STATED GOAL A: In two sentences, what does the passage on software failure say?

SOURCE TEXT:
......

The more times a program is run successfully does not decrease the chance of failure

 

A common mistake that is often made by businesses is to trust software systems that have run for a long period of time.  These systems are usually considered trustworthy because all known issues have been “shaken-out”, which means that all problems related to the business have been corrected.  Systems that become a tried and true piece of the business may become their Achilles’ heel.  The point that businesses miss is that the longer a system runs, the greater the likelihood that the system architecture will fail.  There are multiple reasons for this, but two of the main reasons are as follows.

When software systems are built, there is a tendency to overlook the lifetime of the system in the design of the system.  All software has a point of failure, but it is rarely determined or taken into account when building systems.  When this point of failure occurs, it can lead to a catastrophic failure causing the system to no longer function, which is the best case scenario.  This is the best case scenario because the worst case is that the system continues to appear to function properly but is actually destroying your business data.

......

[Recorded data]
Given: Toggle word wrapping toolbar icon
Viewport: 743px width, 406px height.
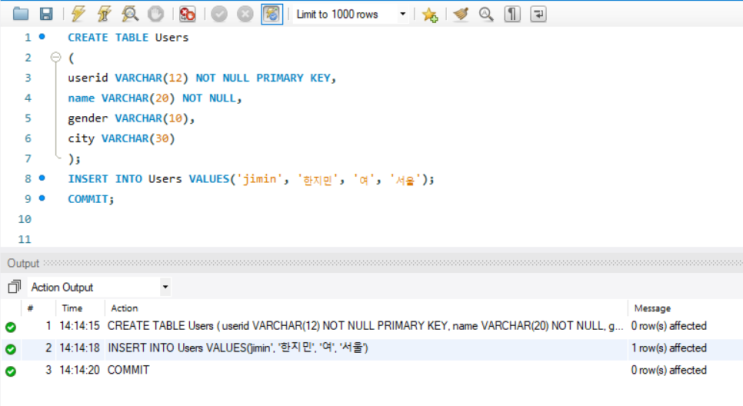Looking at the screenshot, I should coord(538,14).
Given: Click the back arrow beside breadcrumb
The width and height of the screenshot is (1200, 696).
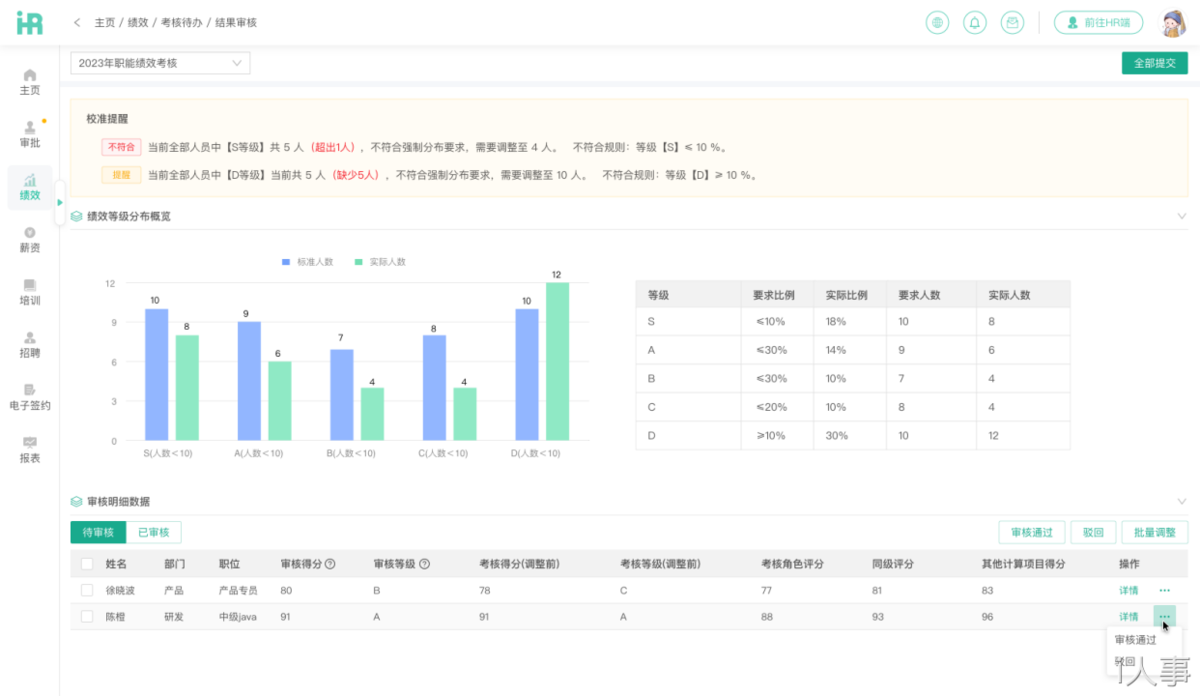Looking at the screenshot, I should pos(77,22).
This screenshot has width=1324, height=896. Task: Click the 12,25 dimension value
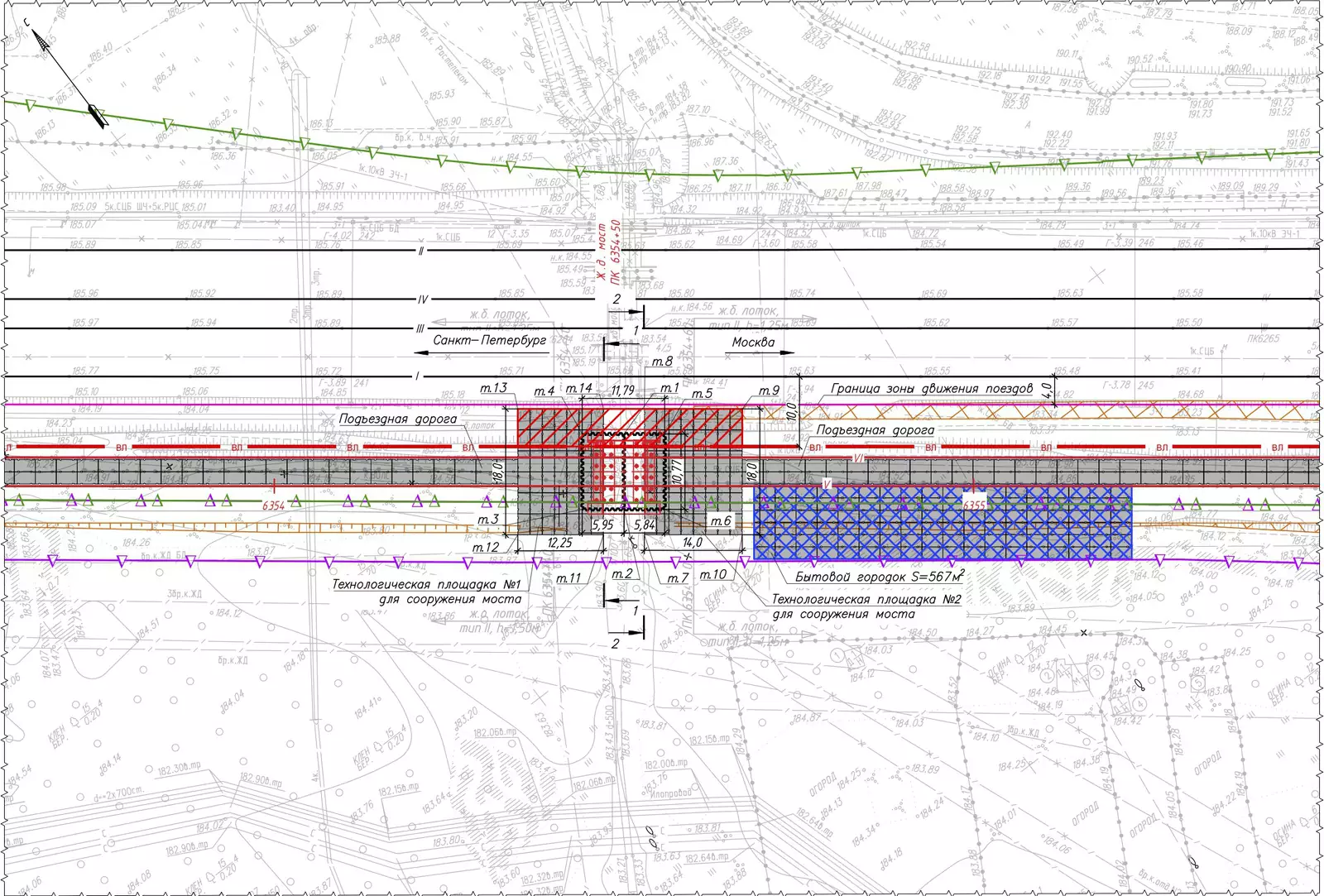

......

STATED GOAL B: Can you convert the entries, starting at the line that contains "Given: Click the back arrow beside breadcrumb" and ending at the end of the entries, into a JSON list of strings with one string per line, skipping blank lines and leaving out the pictures?

TASK ANSWER A: Businesses often trust software systems that have run for a long time, but the longer a system runs, the greater the likelihood that its architecture will fail. Software is rarely designed with its lifetime or point of failure in mind, and when that point arrives the system may stop functioning or, worse, appear to work properly while destroying business data.

TASK ANSWER B:
[
  "Given: Click the back arrow beside breadcrumb",
  "The width and height of the screenshot is (1200, 696).",
  "Looking at the screenshot, I should pos(77,22).",
  "This screenshot has width=1324, height=896. Task: Click the 12,25 dimension value"
]